SS: What climate risks are women farmers reporting today that were not common five years ago?
NB: Women farmers today are reporting climate risks that were far less common five years ago because weather patterns have become less predictable and more extreme.
Key issues they increasingly raise include:
- Unpredictable rainfall and shifting crop windows make it hard to know when to sow or irrigate.
- New pest and disease pressures are emerging outside traditional seasons, increasing the risk of crop loss.
- Heat stress and moisture extremes affect crop performance and planting choices.
- Water scarcity and variability complicate daily irrigation decisions.

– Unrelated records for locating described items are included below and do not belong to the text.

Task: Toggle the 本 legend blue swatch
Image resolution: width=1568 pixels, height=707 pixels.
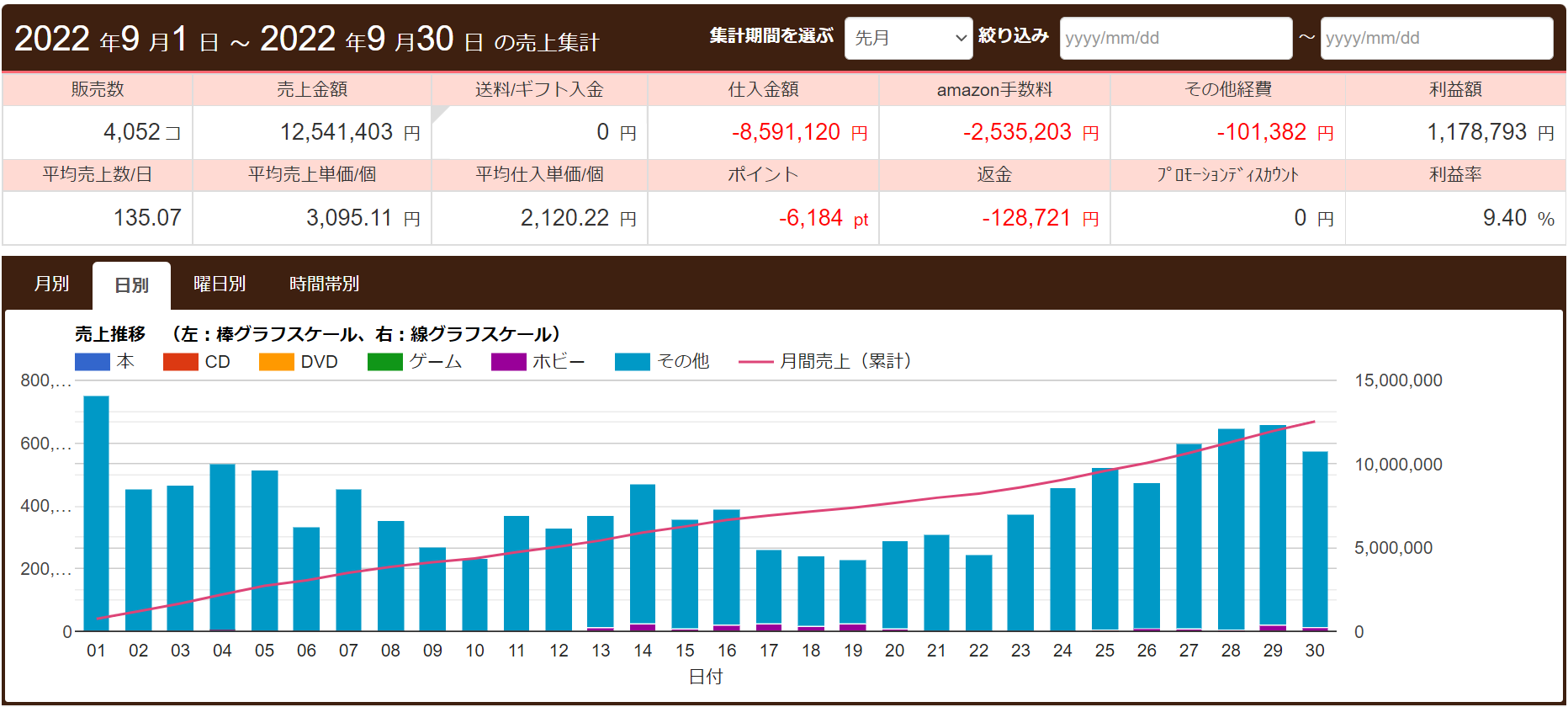Action: pyautogui.click(x=93, y=362)
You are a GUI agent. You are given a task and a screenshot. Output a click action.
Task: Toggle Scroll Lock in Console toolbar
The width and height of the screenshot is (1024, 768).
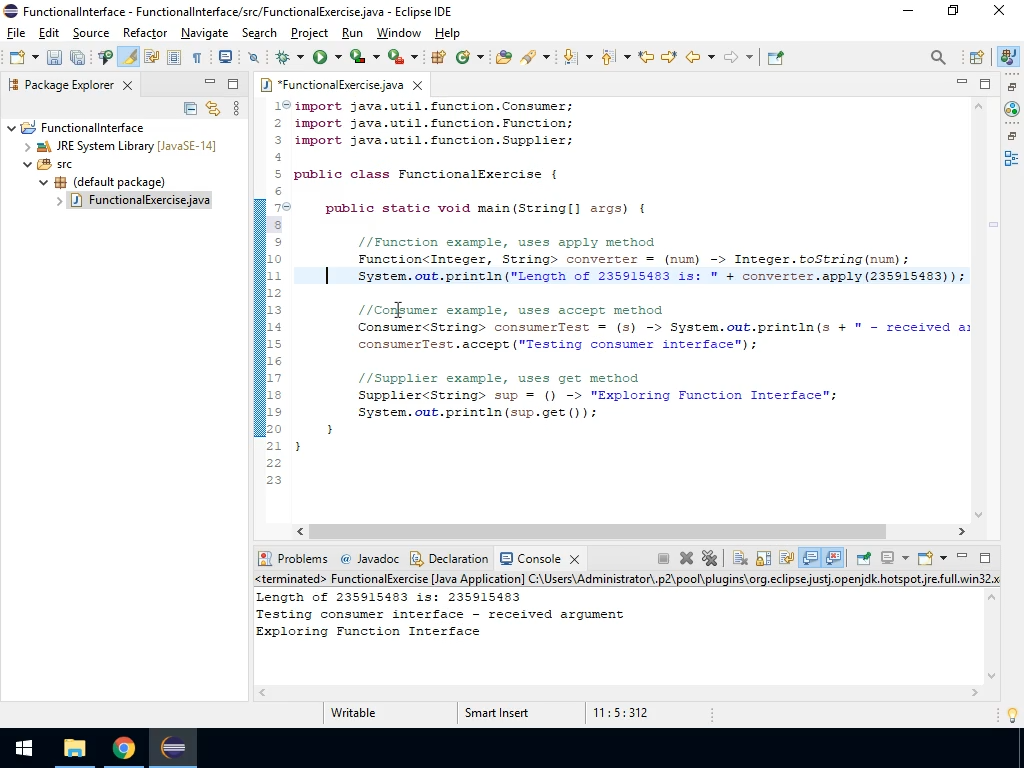click(763, 558)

These patterns are clear in advisory demand and in a high volume of queries on pests, seeds, fertilisers, and water, reflecting how central weather and risk uncertainty have become in everyday farming decisions.
SS: What’s the single most practical intervention that has improved climate resilience in communities you work with?
NB: The single most practical intervention we have seen improve climate resilience is hyperlocal, real-time advisory delivered through accessible digital systems.
FarmerChat, our AI-powered platform, provides multilingual, context-specific, climate-informed guidance in the languages farmers speak. It now reaches over 600,000 users in India, of whom 45% are women. 60% of active users report taking action on the advice, and 96% of women users report increased confidence in farm decision-making. These are indicators of strengthened agency, not just access to information.
In Bihar, Jharkhand, and Odisha, this advisory has supported measurable shifts toward regenerative practices. In Odisha, 71% of farmers are aware of regenerative methods; 51% use mixed inputs, 16% have fully shifted, and 11% plan to move further next season.
In Andhra Pradesh, where we have worked closely with farming communities, Jyothi began with one acre and modest yields. Using digital advisory to diagnose crop disease and plan diversification, she expanded to six acres and adopted a more resilient cropping model.
SS: Have you seen evidence that digital inclusion leads to a measurable increase in women’s income or decision-making authority?
NB: Based on independent third-party assessments of our work, we have seen:
On FarmerChat, 45% of users are women, and women use the platform two to three times more frequently than men. Most significantly, 96% of women users report increased confidence in farm decision-making. That confidence translates into informed crop planning, pest management, and input decisions.
Behaviourally, 60% of active users report taking action on the advice, and the Net Promoter Score has increased from 21 to 72, indicating sustained trust and repeat engagement.
We also see livelihood pathways emerging. In Andhra Pradesh, for example, a farmer like Jyothi used advisory services to manage crop diseases, diversify crops under heat stress, and expand from one acre to six acres, building a stronger livelihood.
(The story has been updated to reflect the latest impact numbers.)